A common fix for many computer problems, is formatting a hard drive, and reinstalling the operating system. And, to help protect from future problems / be sure that all drivers are installed, I always update a computer after reinstalling the operating system. This is a various tedious, time-consuming process, especially when you have more than 3 computers to be repairing. I'm wondering if there's any way to have windows update from a local server / from a removable storage to save time, power, and bandwidth.
yes, it's called WSUS (short for Windows Server Update Services). Once you install it on a server and specify products you wish to manage, it'll download all updates for said products. after that you have to route all your machines to use the local server instead of windows update. Beware though, this process is far from sreamlined and can be very resource and network intensive. I'd only recommend using it if you have over 20 pcs to maintain, maybe even more.
you could also create a master image. When windows asks for your name and the pcs name, press shift + F3, which will land you in audit mode. there you can install software and update everything. once you're finished click "reseal" on the dialog that appears at boottime (sysprep( and turn the pc off. then boot into a recovery cd with imaging tools (norton ghost, acronis true image, winPE + imageX( and image the HDD. after that you can deploy your new install onto the rest of the pcs you need to format and they'll be fully updated from the start.
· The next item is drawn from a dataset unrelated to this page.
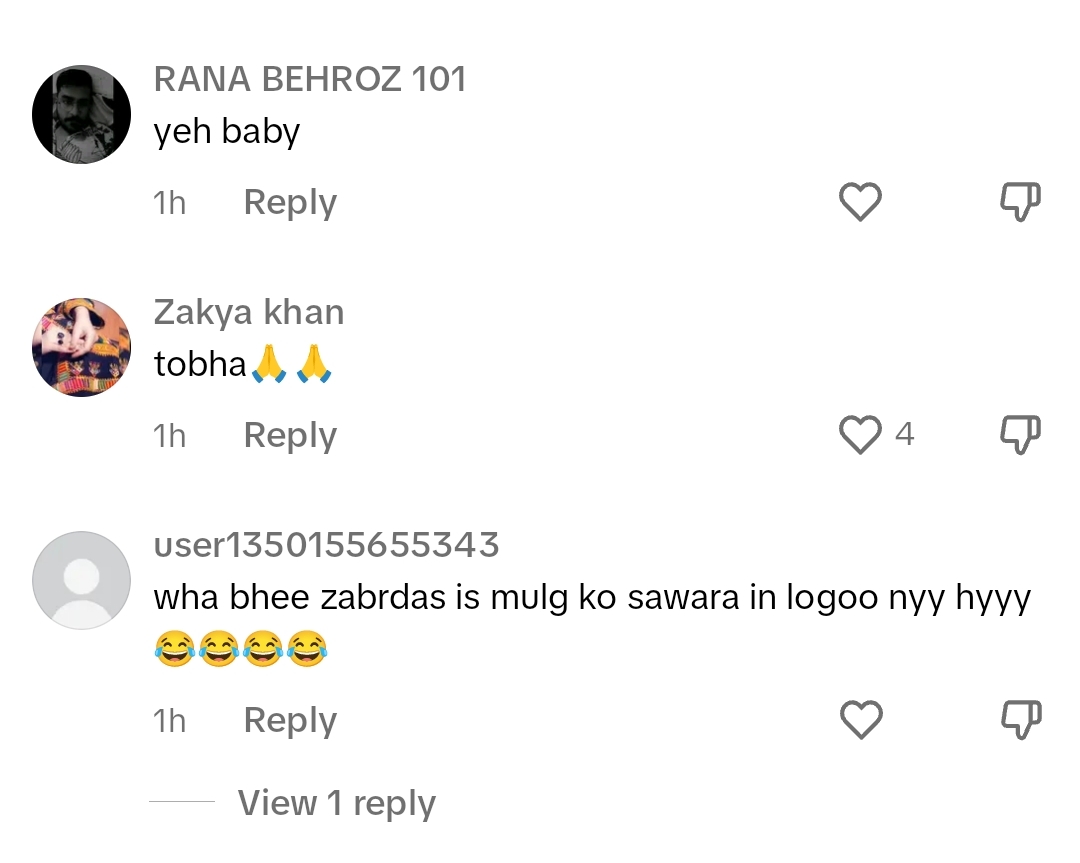Like Zakya khan's tobha comment
This screenshot has width=1080, height=863.
[x=860, y=435]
If you used imageX you can also manipulate the image with Windows AIK and do network deploys with WDS and PXE
Downloading Service Packs may speed things up a lot. You can have them on a pendrive or CD and install them first, before any other updates. SPs contain all previous updates, so they can save you few restarts and a lot of downloading. You can download Service Pack installers from Microsoft.
Note: for XP you need only the latest Service Pack, as it contains previous ones (but using XP isn't a good idea). This is not the case for Vista, you have to install SP1 manually before SP2.
I was just about to post about Norton Ghost (absolutely excellent solution) but Nicolas got there before me. I think that Norton Ghost will only be a solution if all of the computers were the same make/model, otherwise you'd have to create an image for each new machine you come across. If you're dealing with the same PC, create an image, then use Norton Ghost to deploy the image onto another PC and you should be good to go.